An inmate may have been recruited by German prosecutors to get Christian Brueckner to confess he was behind Madeleine McCann’s disappearance.

German legal sources say an “informer” could have been employed as investigators tried to get evidence to charge Brueckner.

Asked about the claim tonight, the public prosecutor’s office would not deny it, simply saying: “No comment.”

Sources said the inmate was recruited when Brueckner was in Wolfenbuettel jail before being transferred to Kiel, where he is now in solitary confinement.

It happened before Brueckner, 43, was named as the prime suspect after phone records placed him in Praia da Luz in Portugal on the night Madeleine, three, vanished in 2007.

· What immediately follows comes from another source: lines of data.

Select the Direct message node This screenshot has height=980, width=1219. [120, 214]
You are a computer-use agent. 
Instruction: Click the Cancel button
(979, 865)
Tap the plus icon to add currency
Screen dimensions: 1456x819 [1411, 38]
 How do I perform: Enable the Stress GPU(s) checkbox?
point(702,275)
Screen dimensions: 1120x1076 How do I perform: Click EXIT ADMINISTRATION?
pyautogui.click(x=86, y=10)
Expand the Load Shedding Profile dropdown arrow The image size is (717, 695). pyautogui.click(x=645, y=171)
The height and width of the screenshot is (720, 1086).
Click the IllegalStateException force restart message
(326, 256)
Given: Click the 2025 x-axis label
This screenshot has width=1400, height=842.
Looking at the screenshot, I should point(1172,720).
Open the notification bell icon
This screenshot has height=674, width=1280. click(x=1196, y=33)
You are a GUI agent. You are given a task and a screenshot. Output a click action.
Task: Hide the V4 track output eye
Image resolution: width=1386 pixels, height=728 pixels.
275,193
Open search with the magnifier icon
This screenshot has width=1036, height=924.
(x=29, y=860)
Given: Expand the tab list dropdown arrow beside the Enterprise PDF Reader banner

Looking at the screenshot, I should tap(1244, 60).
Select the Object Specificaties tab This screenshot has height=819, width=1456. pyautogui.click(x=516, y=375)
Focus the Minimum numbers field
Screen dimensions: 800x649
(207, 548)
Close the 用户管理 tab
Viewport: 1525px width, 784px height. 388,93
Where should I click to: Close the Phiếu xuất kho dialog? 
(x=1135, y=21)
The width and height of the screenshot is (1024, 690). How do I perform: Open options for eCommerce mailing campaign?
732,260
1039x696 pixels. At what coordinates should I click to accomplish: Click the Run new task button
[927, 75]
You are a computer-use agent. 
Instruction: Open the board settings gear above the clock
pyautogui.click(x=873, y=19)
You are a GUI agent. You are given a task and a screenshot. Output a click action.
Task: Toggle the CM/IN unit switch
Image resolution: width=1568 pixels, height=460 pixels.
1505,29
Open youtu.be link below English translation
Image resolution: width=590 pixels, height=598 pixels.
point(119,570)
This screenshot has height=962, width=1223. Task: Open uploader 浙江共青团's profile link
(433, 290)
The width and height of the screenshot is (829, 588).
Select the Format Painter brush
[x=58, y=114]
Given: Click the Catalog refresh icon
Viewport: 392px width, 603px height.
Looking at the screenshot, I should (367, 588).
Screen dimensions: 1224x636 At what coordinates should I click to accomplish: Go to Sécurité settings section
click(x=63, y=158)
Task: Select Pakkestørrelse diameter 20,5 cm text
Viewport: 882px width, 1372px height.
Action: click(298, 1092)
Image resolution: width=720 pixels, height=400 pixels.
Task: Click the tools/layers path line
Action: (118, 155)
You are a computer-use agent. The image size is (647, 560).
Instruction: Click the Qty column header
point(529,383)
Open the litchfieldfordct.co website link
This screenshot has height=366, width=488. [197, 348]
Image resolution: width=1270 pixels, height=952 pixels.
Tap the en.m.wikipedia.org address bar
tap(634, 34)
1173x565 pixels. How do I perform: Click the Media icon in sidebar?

Christian Brueckner is the prime suspect behind Madeleine McCann's disappearance

Alexander Stevens, an expert on German criminal law, said investigators’ chances of finding any new evidence was now low.

He said: “The only remaining possibility to convict Christian B. would be to obtain information about fellow prisoners.

“The prosecutor had apparently wanted to get the accused to confess.”

If the claims, which were made in a respected German newspaper, are true, it could cause problems for the public prosecution office in Braunschweig.

Madeleine McCann vanished in 2007

This is because according to paragraph 136a of the German Code of Criminal Procedure, a statement must not be obtained by the investigating authorities by any type of deception.

It has also emerged that British police have been given more cash for the investigation into Madeleine’s disappearance, taking the total to in excess of £12million.

The latest Home Office grant to the Met’s Operation Grange is believed to be around £350,000 and will cover the inquiry until March 2021.

Brueckner was named in June as the prime suspect in Madeleine’s abduction.

He is in jail for drug offences and has been convicted of child pornography offences and rape.